**SUMBER**
· · · ·

Faktor ketidak sengajaan lainnya adalah kekerabatan, maksud
kekerabatan disini adalah kedudukan orang perorangan terhadap kedekatannya
dengan sumber kekerabatan itu. Biasanya faktor kekerabatan disini berhubungan
dengan kedudukan dalam keluarga atau menyangkut sistem pewarisan. Semakin jauh
hubungan kerabatnya maka semakin kecil kesempatan seseorang untuk menempati
kedudukan tertentu dalam keluarga atau bahkan semakin kecil pula kesempatannya
untuk memperoleh seperangkat fasilitas yang diwariskan oleh keluarganya. Tidak
seluruh anggota keluarga dapat menjadi ketua adat pada salah satu keluarga
Batak Toba misalnya, selama individu tersebut tidak memiliki akses kuat dalam
keluarga yang bersangkutan, atau misalnya yang berlaku pada kelompok Dayak Iban
di Kalimantan, atau banyak lagi kelompok-kelompok yang tersebar di belahan bumi
Indonesia dengan orientasi kekerabatan yang masih kuat.
Bentuk lain dari sistem pelapisan yang terjadi dengan sendirinya
adalah gender, fenomena ini walaupun tidak mutlak menentukan suatu
pelapisan namun dalam beberapa hal juga menunjuk pada sistem itu. Sistem
pewarisan pada beberapa masyarakat menunjukan kecenderungan bahwa laki-laki
berhak mewarisi lebih dari perempuan atau dalam bidang pekerjaan, khususnya
pada kehidupan masyarakat yang belum begitu modern, dominasi laki-laki terasa
lebih kental dibandingkan dengan perempuan, partisipasi perempuan dalam dunia
kerja relatif lebih terbatas dibandingkan dengan laki-laki para pekerja
perempuan pun relatif lebih banyak terdapat di strata yang lebih rendah dan sering menerima upah atau gaji yang lebih
rendah dari laki-laki.
Proses yang kedua,
yaitu sistem pelapisan yang sengaja disusun untuk mengejar suatu tujuan
bersama, disamping dibeda-bedakan berdasarkan status yang diperoleh, anggota
masyarakat dibeda-bedakan pula berdasarkan status yang diraihnya, sehingga
menghasilkan berbagai jenis stratifikasi. Salah satu diantaranya adalah
stratifikasi berdasarkan pendidikan (educational stratification) bahwa
hak dan kewajiban warga negara sering dibeda-bedakan atas dasar tingkat
pendidikan formal yang berhasil mereka raih.
Sistem stratifikasi yang lain yang kita jumpai dalam kehidupan
sehari-hari ialah stratifikasi pekerjaan (occupational stratification).

· · · ·

**PETUNJUK SOAL**
Tulis ulang bagian teks tentang stratifikasi sosial yang diawali kata "Faktor ketidak sengajaan" dan berakhir pada kata "yang masih kuat.". Ganti "Dayak Iban" dengan "Dayak Kenyah".

· · · ·

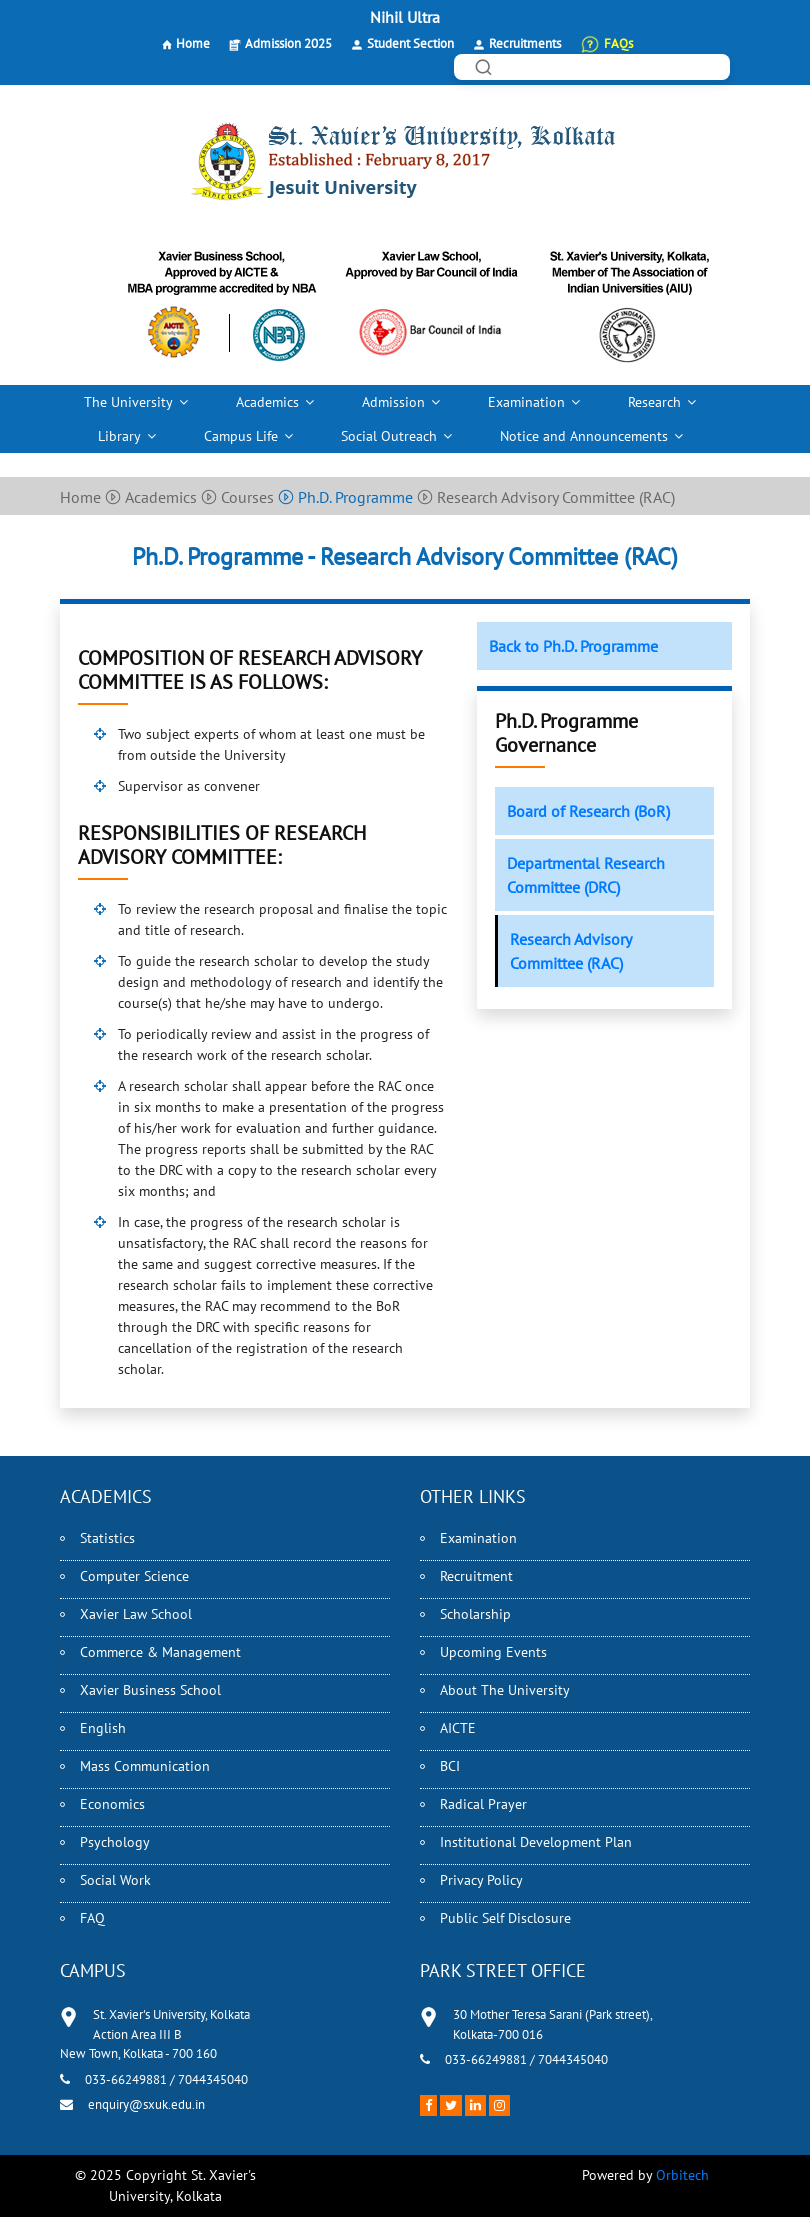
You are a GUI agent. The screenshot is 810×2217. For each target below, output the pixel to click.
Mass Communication (145, 1766)
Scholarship (475, 1614)
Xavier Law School (136, 1614)
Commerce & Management (160, 1652)
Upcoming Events (493, 1652)
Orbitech (682, 2175)
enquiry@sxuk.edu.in (146, 2104)
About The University (505, 1690)
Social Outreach (389, 436)
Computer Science (134, 1576)
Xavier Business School (150, 1690)
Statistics (107, 1538)
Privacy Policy (481, 1880)
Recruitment (476, 1576)
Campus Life (241, 436)
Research (654, 402)
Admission (393, 402)
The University (128, 402)
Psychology (115, 1842)
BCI (450, 1766)
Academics (267, 402)
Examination (526, 402)
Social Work (115, 1880)
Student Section (410, 43)
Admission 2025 (288, 43)
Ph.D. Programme (345, 497)
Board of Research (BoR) (588, 811)
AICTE (458, 1728)
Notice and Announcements (584, 436)
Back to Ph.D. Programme (573, 646)
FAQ (92, 1918)
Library (119, 436)
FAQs (618, 43)
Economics (112, 1804)
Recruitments (525, 43)
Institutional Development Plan (536, 1842)
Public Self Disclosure (505, 1918)
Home (193, 43)
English (103, 1728)
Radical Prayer (483, 1804)
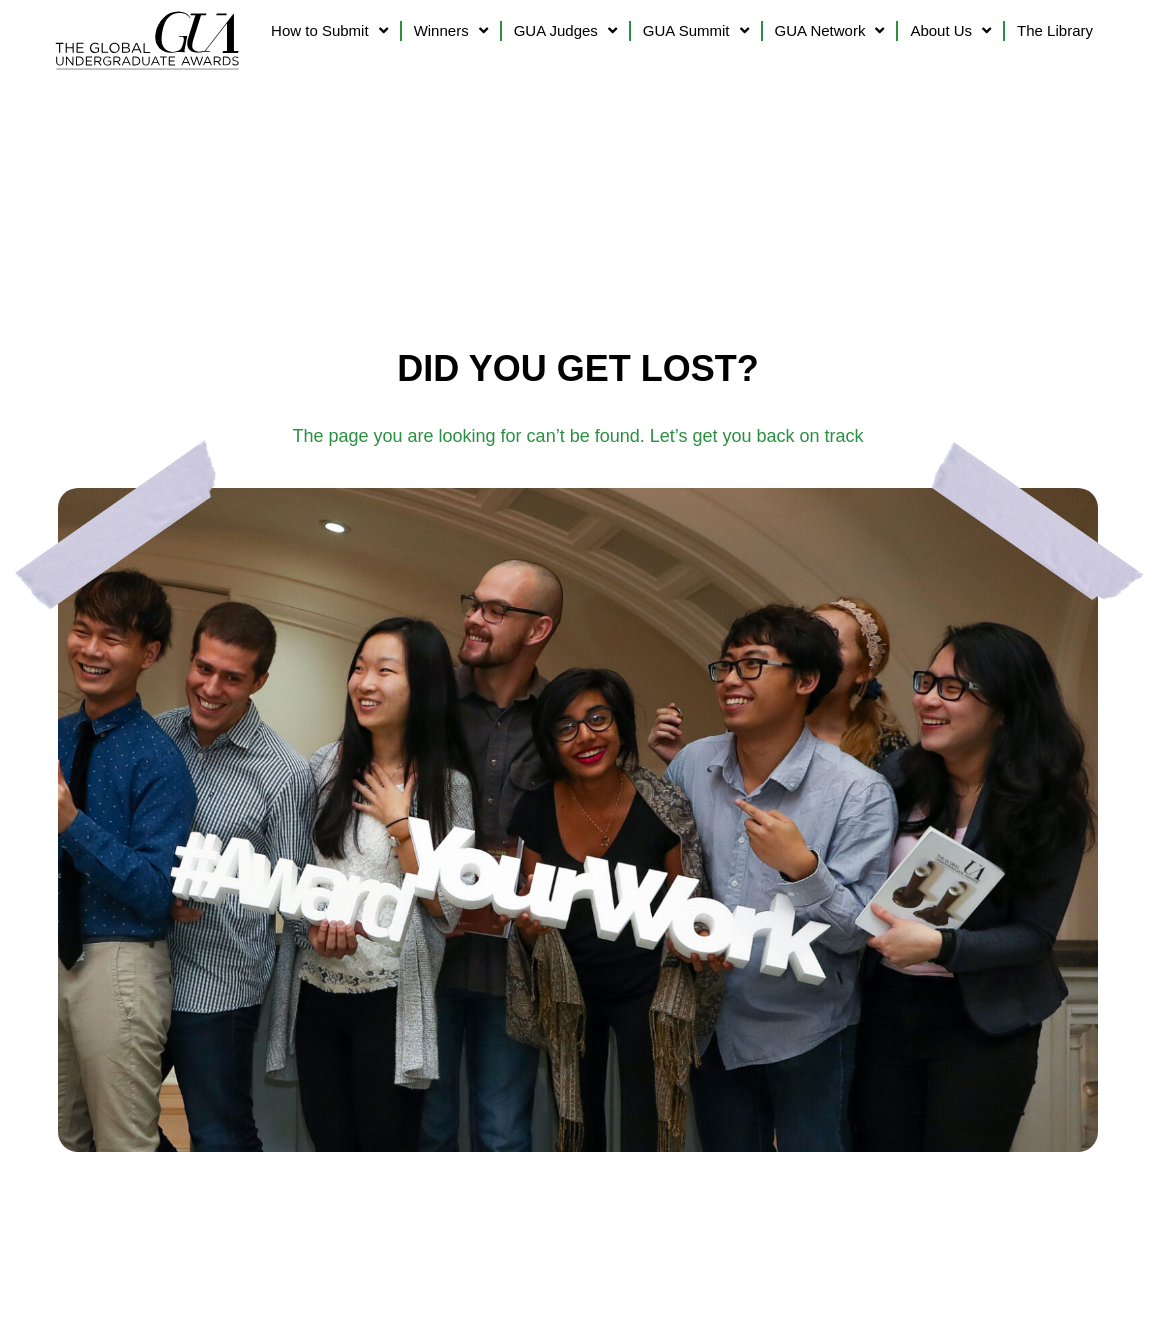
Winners (451, 30)
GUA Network (830, 30)
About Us (950, 30)
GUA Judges (565, 30)
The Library (1055, 30)
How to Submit (329, 30)
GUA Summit (696, 30)
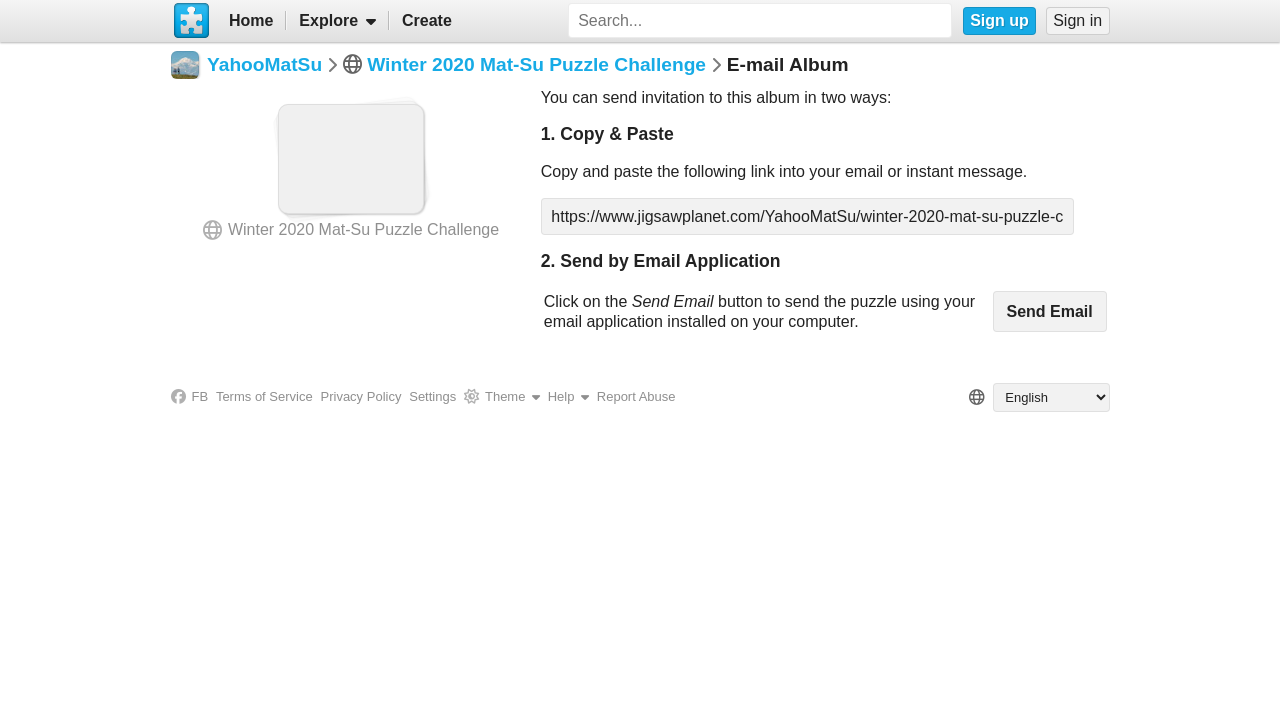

· · · ·

**HASIL LATIHAN**
Faktor ketidak sengajaan lainnya adalah kekerabatan, maksud
kekerabatan disini adalah kedudukan orang perorangan terhadap kedekatannya
dengan sumber kekerabatan itu. Biasanya faktor kekerabatan disini berhubungan
dengan kedudukan dalam keluarga atau menyangkut sistem pewarisan. Semakin jauh
hubungan kerabatnya maka semakin kecil kesempatan seseorang untuk menempati
kedudukan tertentu dalam keluarga atau bahkan semakin kecil pula kesempatannya
untuk memperoleh seperangkat fasilitas yang diwariskan oleh keluarganya. Tidak
seluruh anggota keluarga dapat menjadi ketua adat pada salah satu keluarga
Batak Toba misalnya, selama individu tersebut tidak memiliki akses kuat dalam
keluarga yang bersangkutan, atau misalnya yang berlaku pada kelompok Dayak Kenyah
di Kalimantan, atau banyak lagi kelompok-kelompok yang tersebar di belahan bumi
Indonesia dengan orientasi kekerabatan yang masih kuat.